Extrait:
══════
L’Université était l’objet de la deuxième matinée, ouverte par Denis Guénoun qui avait, sous l’intitulé « L’étudiant, amateur éclairé ou professionnel en herbe ? » abordé préalablement la situation des étudiants en théâtre dans les universités par rapport à la distinction entre amateurs et professionnels et posé la question du rapport entre théorie et pratique. Ces points ont été largement discutés au cours de la matinée : la question du public étudiant et de ses attentes, à travers en particulier le constat d’un désir de professionnalisation croissant, à travers le constat, également, de sa très grande diversité ; la question du rapport entre théorie et pratique, avec la reconnaissance de leur hétérogénéité, mais également du fait que l’une n’allait jamais sans l’autre, et que l’étrangeté de leur coexistence ou de leur partenariat, formant un arbre aux ramifications diverses plutôt qu’un corps constitué, était à conserver.
La réflexion interrogeait la nature même de l’enseignement des arts du spectacle au sein de l’enseignement universitaire, avec les défis qu’une telle inscription implique. Ainsi, qu’en est-il, étant donné que l’institution universitaire est caractérisée par une double visée d’enseignement et de recherche, de l’Université comme lieu de recherches artistiques (pour ce qui est de la recherche pratique qui peut y être faite, comme pour ce qui est de l’influence éventuelle de ce qui se passe à l’Université sur la profession et les pratiques artistiques) ? Comment, dans le cas du théâtre, face en particulier aux enjeux posés par la professionnalisation et face à l’institution culturelle, garder l’équilibre principiel de l’Université entre ses capacités d’ouverture et ses capacités de résistance (à l’air du temps et aux modes, aux demandes du public…) ? Quels types de relation peuvent et devraient entretenir les universités avec les institutions théâtrales ?
══════
Prolongez l'extrait sur l'enseignement du théâtre à l'université en reprenant juste après sa dernière phrase. Les données proviennent d'une autre source que l'extrait.

Jeu de données:
══════
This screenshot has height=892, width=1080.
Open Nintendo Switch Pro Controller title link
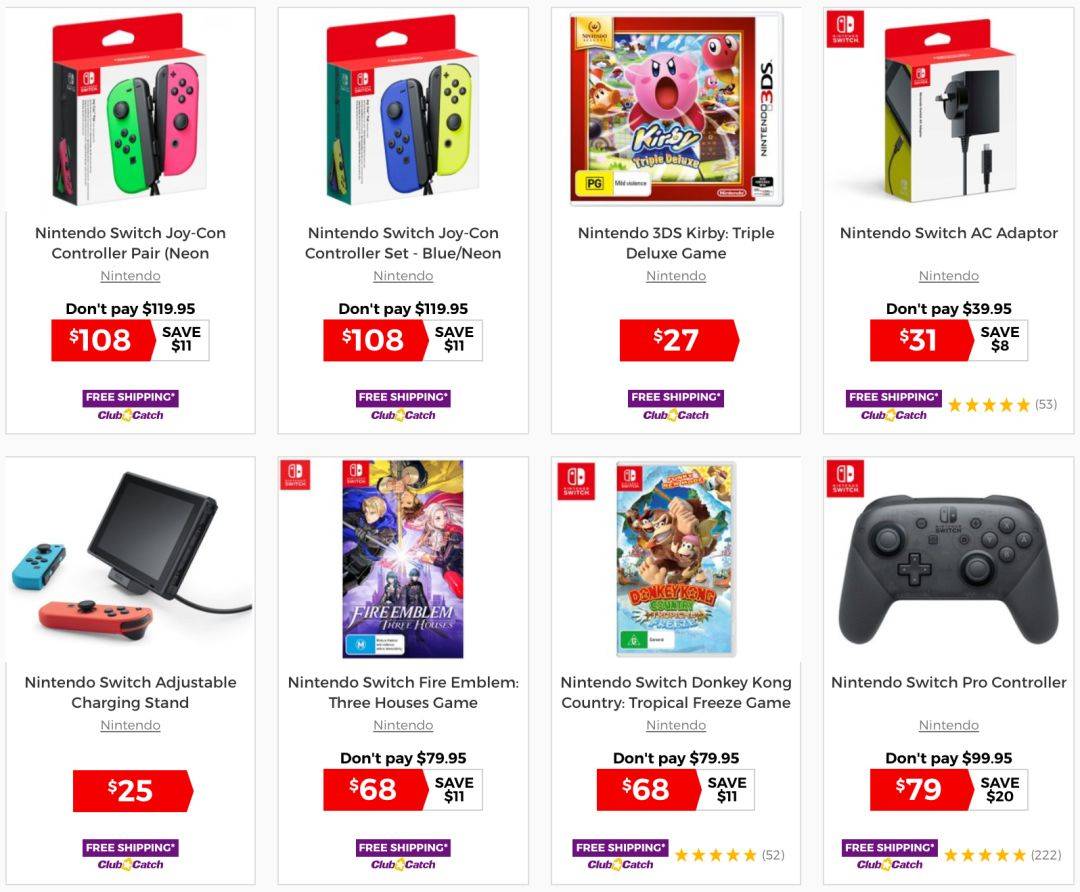(948, 682)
══════
Production attendue:
Concernant le cas précis de la première année de DEUG, on a souvent l’impression que les études théâtrales, qui étaient jusqu’à un certain temps un domaine très particularisé, seraient devenues des études générales (ou les prolongeraient) pour des étudiants encore très indéterminés, et prendraient ainsi pour le premier cycle le tour, plus que d’une formation spécialisée, d’une formation universitaire générale par le biais du théâtre (l’analyse de spectacle, par exemple, y deviendrait d’une certaine manière plutôt une incitation à la réflexion à partir d’un pôle artistique). Le problème premier que la jeunesse, le nombre et l’hétérogénéité des étudiants de DEUG semblent en tout cas poser est celui de savoir s’ils sont capables, dans les deux premières années, de « trouver un fil ». En effet, il est significatif que les étudiants actuellement les plus à l’aise à l’Université ne sont pas ceux de 18 ans, mais ceux qui reviennent après un parcours professionnel ou qui sont en formation continue, qui, eux, trouvent ces « fils » assez vite. La question est alors : comment aider les étudiants à cela, quels programmes construire de manière à ce qu’ils puissent (re)trouver pourquoi ils sont là ?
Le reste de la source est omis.